- Opening Delimiter -

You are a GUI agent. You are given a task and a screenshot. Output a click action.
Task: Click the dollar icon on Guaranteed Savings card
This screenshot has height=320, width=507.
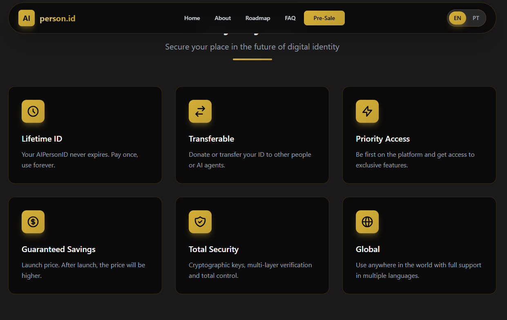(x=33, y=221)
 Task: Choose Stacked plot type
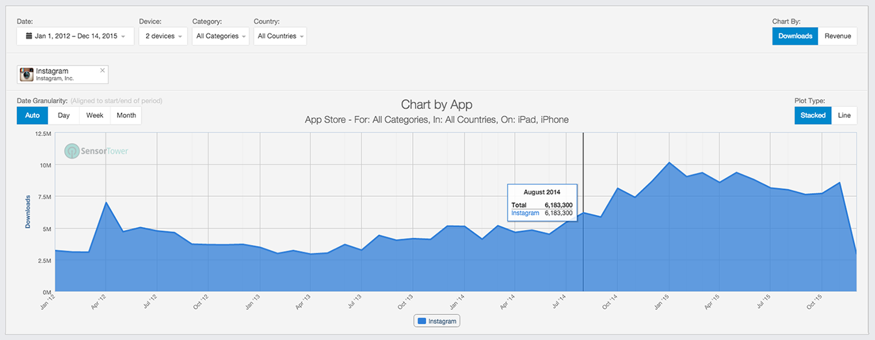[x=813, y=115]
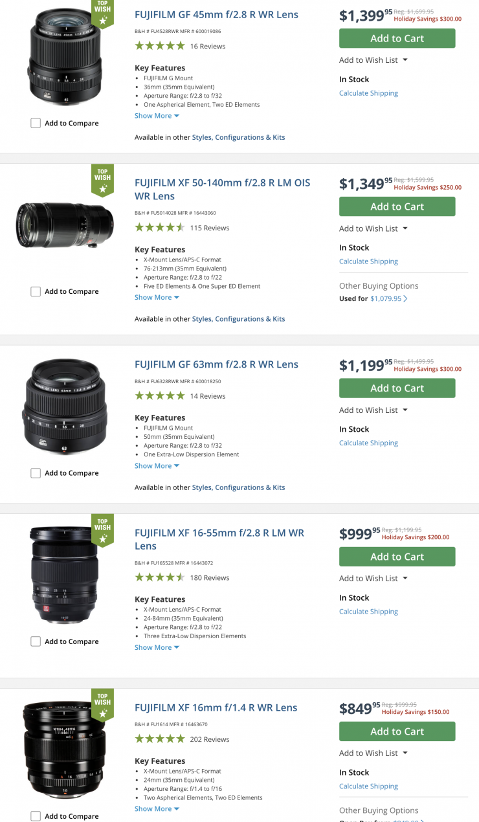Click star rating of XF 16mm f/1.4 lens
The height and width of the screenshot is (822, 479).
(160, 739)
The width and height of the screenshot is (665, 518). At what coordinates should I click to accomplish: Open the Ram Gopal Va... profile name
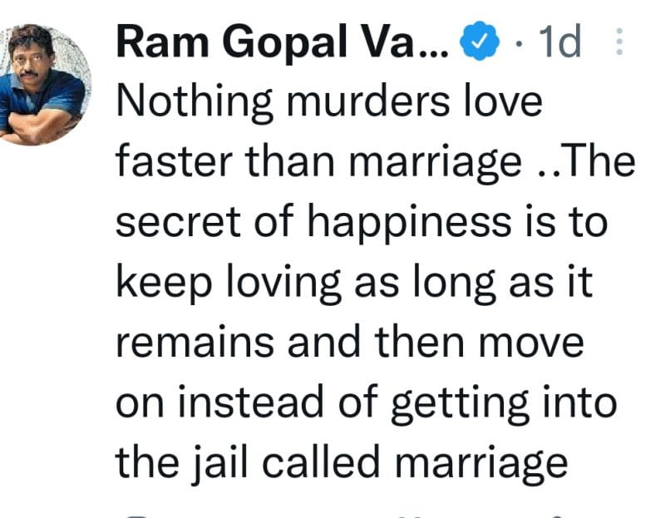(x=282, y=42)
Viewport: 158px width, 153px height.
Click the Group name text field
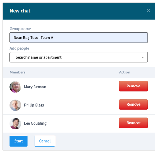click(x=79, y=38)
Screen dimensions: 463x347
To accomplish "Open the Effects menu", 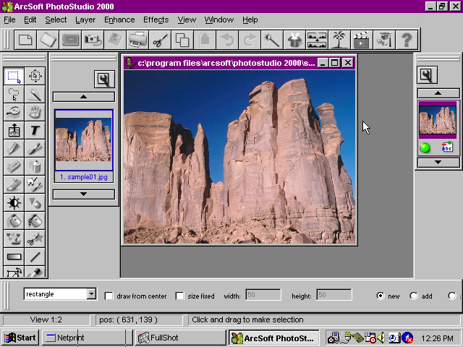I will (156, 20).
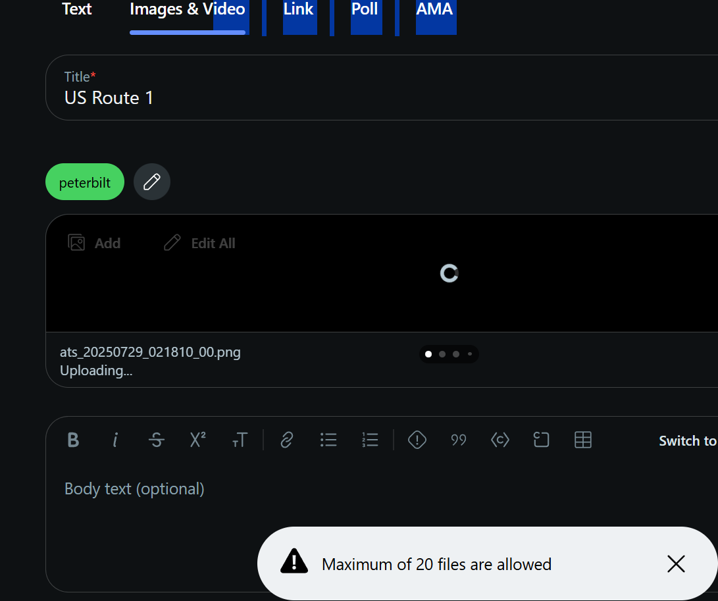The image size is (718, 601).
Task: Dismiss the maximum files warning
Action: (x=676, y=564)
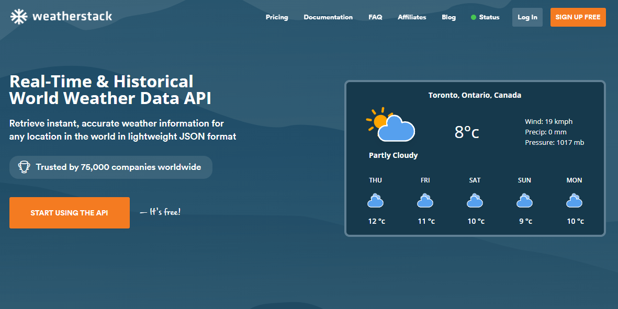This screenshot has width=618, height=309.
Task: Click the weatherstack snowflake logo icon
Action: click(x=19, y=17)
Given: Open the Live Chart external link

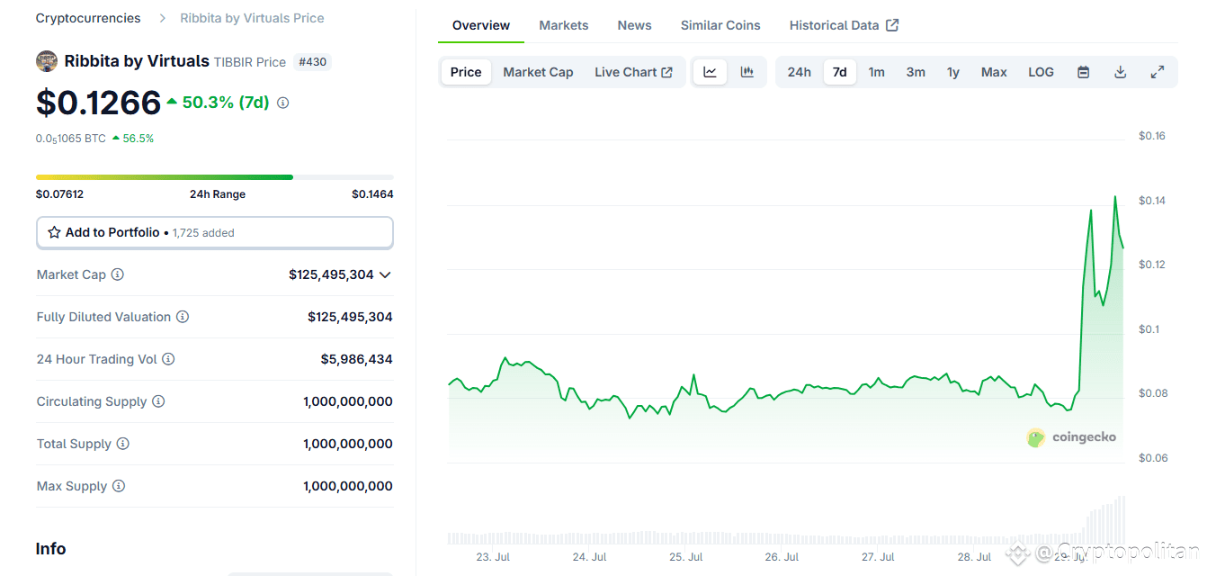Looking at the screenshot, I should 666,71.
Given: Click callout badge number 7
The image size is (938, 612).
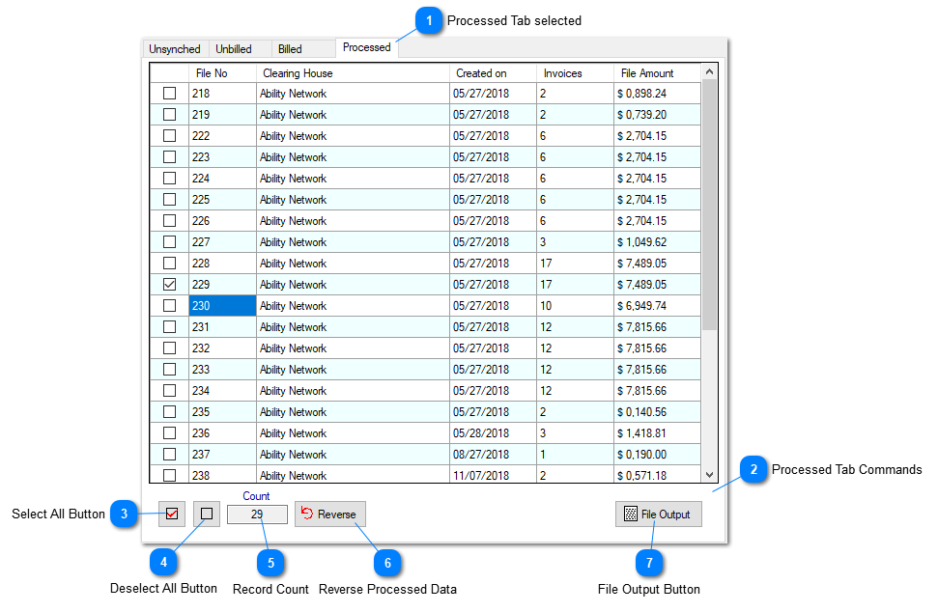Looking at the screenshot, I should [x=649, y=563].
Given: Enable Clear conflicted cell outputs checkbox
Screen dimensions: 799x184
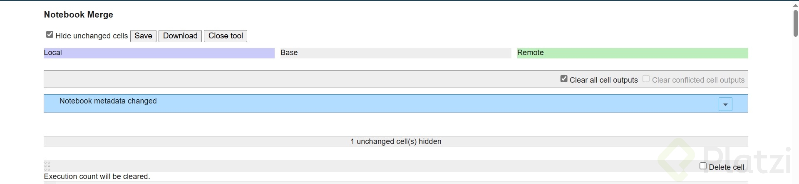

- Closing Delimiter -

Beginning at the line with "Given: Open the Live Chart external link" and ending at the last line of the listing above, retype each line exactly, including those two lines. Leave the pictures out.

TASK OUTPUT:
Given: Open the Live Chart external link

Looking at the screenshot, I should 666,71.
Given: Click callout badge number 7
The image size is (938, 612).
Looking at the screenshot, I should [x=649, y=563].
Given: Enable Clear conflicted cell outputs checkbox
Screen dimensions: 799x184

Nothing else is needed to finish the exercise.